- [Work task] Line by line, retype the whole listing exactly.

- [Data to process]
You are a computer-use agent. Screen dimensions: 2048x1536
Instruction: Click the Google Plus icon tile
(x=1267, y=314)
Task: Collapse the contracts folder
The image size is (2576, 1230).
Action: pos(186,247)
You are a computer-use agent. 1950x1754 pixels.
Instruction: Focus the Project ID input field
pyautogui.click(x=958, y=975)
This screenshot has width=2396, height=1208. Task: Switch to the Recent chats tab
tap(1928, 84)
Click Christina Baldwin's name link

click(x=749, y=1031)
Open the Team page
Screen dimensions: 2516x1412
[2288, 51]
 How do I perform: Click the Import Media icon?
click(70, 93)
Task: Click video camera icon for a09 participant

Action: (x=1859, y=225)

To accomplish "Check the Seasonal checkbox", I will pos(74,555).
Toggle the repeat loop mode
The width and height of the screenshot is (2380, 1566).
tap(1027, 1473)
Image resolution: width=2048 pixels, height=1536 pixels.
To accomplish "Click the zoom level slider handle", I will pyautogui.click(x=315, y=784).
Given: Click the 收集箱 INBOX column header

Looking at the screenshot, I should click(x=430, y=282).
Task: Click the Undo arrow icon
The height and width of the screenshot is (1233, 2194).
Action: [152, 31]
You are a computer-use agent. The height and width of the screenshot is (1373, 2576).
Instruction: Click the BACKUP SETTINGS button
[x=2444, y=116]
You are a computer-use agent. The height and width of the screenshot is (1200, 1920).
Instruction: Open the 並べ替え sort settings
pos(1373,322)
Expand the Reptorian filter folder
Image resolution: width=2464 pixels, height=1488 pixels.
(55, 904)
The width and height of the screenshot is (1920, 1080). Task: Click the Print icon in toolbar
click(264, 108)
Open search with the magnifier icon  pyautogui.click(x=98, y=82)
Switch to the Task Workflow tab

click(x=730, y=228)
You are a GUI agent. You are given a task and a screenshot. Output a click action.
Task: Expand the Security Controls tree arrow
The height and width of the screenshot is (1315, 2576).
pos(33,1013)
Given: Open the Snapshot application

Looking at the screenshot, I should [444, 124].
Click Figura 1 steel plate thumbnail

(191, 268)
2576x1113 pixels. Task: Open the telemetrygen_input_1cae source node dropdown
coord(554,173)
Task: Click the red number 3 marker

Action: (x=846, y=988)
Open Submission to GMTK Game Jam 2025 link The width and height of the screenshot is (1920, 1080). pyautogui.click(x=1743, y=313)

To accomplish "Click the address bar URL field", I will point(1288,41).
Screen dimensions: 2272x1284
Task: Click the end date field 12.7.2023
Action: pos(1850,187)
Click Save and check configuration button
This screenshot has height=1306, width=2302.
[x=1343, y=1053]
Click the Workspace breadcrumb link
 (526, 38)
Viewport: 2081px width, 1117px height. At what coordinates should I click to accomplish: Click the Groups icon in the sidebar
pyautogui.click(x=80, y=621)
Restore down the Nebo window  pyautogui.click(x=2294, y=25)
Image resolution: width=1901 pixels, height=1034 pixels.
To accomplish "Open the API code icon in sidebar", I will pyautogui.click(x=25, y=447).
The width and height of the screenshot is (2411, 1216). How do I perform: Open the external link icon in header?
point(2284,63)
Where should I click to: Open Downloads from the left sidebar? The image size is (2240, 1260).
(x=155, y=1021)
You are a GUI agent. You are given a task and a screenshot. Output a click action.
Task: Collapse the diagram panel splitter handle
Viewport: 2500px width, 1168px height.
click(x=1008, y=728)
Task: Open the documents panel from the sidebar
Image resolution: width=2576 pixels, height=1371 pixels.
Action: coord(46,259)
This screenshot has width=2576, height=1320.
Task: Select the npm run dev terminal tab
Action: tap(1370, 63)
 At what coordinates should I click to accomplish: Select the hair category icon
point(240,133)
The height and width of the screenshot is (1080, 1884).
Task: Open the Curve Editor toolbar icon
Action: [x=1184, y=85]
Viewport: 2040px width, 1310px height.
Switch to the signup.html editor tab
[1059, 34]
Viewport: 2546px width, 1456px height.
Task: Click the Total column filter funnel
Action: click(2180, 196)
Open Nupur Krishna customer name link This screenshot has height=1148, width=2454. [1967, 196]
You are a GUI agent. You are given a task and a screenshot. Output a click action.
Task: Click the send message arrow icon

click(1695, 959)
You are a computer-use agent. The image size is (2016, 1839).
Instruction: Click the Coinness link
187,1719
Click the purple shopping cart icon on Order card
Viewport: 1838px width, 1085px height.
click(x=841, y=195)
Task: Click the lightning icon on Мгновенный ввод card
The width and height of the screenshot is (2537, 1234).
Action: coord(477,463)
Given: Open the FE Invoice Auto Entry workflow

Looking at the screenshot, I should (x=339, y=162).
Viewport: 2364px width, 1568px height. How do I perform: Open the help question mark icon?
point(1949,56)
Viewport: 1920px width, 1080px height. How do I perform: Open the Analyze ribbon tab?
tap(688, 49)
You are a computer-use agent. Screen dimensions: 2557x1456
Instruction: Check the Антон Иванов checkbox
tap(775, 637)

- [Task answer]
You are a computer-use agent. Screen dimensions: 2048x1536
Instruction: Click the Google Plus icon tile
(x=1267, y=314)
Task: Collapse the contracts folder
The image size is (2576, 1230).
Action: pos(186,247)
You are a computer-use agent. 1950x1754 pixels.
Instruction: Focus the Project ID input field
pyautogui.click(x=958, y=975)
This screenshot has width=2396, height=1208. Task: Switch to the Recent chats tab
tap(1928, 84)
Click Christina Baldwin's name link

click(x=749, y=1031)
Open the Team page
Screen dimensions: 2516x1412
[2288, 51]
 How do I perform: Click the Import Media icon?
click(70, 93)
Task: Click video camera icon for a09 participant

Action: (x=1859, y=225)

To accomplish "Check the Seasonal checkbox", I will pos(74,555).
Toggle the repeat loop mode
The width and height of the screenshot is (2380, 1566).
tap(1027, 1473)
Image resolution: width=2048 pixels, height=1536 pixels.
To accomplish "Click the zoom level slider handle", I will pyautogui.click(x=315, y=784).
Given: Click the 收集箱 INBOX column header

Looking at the screenshot, I should click(x=430, y=282).
Task: Click the Undo arrow icon
The height and width of the screenshot is (1233, 2194).
Action: [152, 31]
You are a computer-use agent. The height and width of the screenshot is (1373, 2576).
Instruction: Click the BACKUP SETTINGS button
[x=2444, y=116]
You are a computer-use agent. The height and width of the screenshot is (1200, 1920).
Instruction: Open the 並べ替え sort settings
pos(1373,322)
Expand the Reptorian filter folder
Image resolution: width=2464 pixels, height=1488 pixels.
(55, 904)
The width and height of the screenshot is (1920, 1080). Task: Click the Print icon in toolbar
click(264, 108)
Open search with the magnifier icon  pyautogui.click(x=98, y=82)
Switch to the Task Workflow tab

click(x=730, y=228)
You are a GUI agent. You are given a task and a screenshot. Output a click action.
Task: Expand the Security Controls tree arrow
The height and width of the screenshot is (1315, 2576).
pos(33,1013)
Given: Open the Snapshot application

Looking at the screenshot, I should [444, 124].
Click Figura 1 steel plate thumbnail

(191, 268)
2576x1113 pixels. Task: Open the telemetrygen_input_1cae source node dropdown
coord(554,173)
Task: Click the red number 3 marker

Action: (x=846, y=988)
Open Submission to GMTK Game Jam 2025 link The width and height of the screenshot is (1920, 1080). pyautogui.click(x=1743, y=313)

To accomplish "Click the address bar URL field", I will point(1288,41).
Screen dimensions: 2272x1284
Task: Click the end date field 12.7.2023
Action: pos(1850,187)
Click Save and check configuration button
This screenshot has height=1306, width=2302.
[x=1343, y=1053]
Click the Workspace breadcrumb link
 (526, 38)
Viewport: 2081px width, 1117px height. At what coordinates should I click to accomplish: Click the Groups icon in the sidebar
pyautogui.click(x=80, y=621)
Restore down the Nebo window  pyautogui.click(x=2294, y=25)
Image resolution: width=1901 pixels, height=1034 pixels.
To accomplish "Open the API code icon in sidebar", I will pyautogui.click(x=25, y=447).
The width and height of the screenshot is (2411, 1216). How do I perform: Open the external link icon in header?
point(2284,63)
Where should I click to: Open Downloads from the left sidebar? The image size is (2240, 1260).
(x=155, y=1021)
You are a GUI agent. You are given a task and a screenshot. Output a click action.
Task: Collapse the diagram panel splitter handle
Viewport: 2500px width, 1168px height.
click(x=1008, y=728)
Task: Open the documents panel from the sidebar
Image resolution: width=2576 pixels, height=1371 pixels.
Action: coord(46,259)
This screenshot has width=2576, height=1320.
Task: Select the npm run dev terminal tab
Action: tap(1370, 63)
 At what coordinates should I click to accomplish: Select the hair category icon
point(240,133)
The height and width of the screenshot is (1080, 1884).
Task: Open the Curve Editor toolbar icon
Action: [x=1184, y=85]
Viewport: 2040px width, 1310px height.
Switch to the signup.html editor tab
[1059, 34]
Viewport: 2546px width, 1456px height.
Task: Click the Total column filter funnel
Action: click(2180, 196)
Open Nupur Krishna customer name link This screenshot has height=1148, width=2454. [1967, 196]
You are a GUI agent. You are given a task and a screenshot. Output a click action.
Task: Click the send message arrow icon

click(1695, 959)
You are a computer-use agent. The image size is (2016, 1839).
Instruction: Click the Coinness link
187,1719
Click the purple shopping cart icon on Order card
Viewport: 1838px width, 1085px height.
click(x=841, y=195)
Task: Click the lightning icon on Мгновенный ввод card
The width and height of the screenshot is (2537, 1234).
Action: coord(477,463)
Given: Open the FE Invoice Auto Entry workflow

Looking at the screenshot, I should (x=339, y=162).
Viewport: 2364px width, 1568px height. How do I perform: Open the help question mark icon?
point(1949,56)
Viewport: 1920px width, 1080px height. How do I perform: Open the Analyze ribbon tab?
tap(688, 49)
You are a computer-use agent. Screen dimensions: 2557x1456
Instruction: Check the Антон Иванов checkbox
tap(775, 637)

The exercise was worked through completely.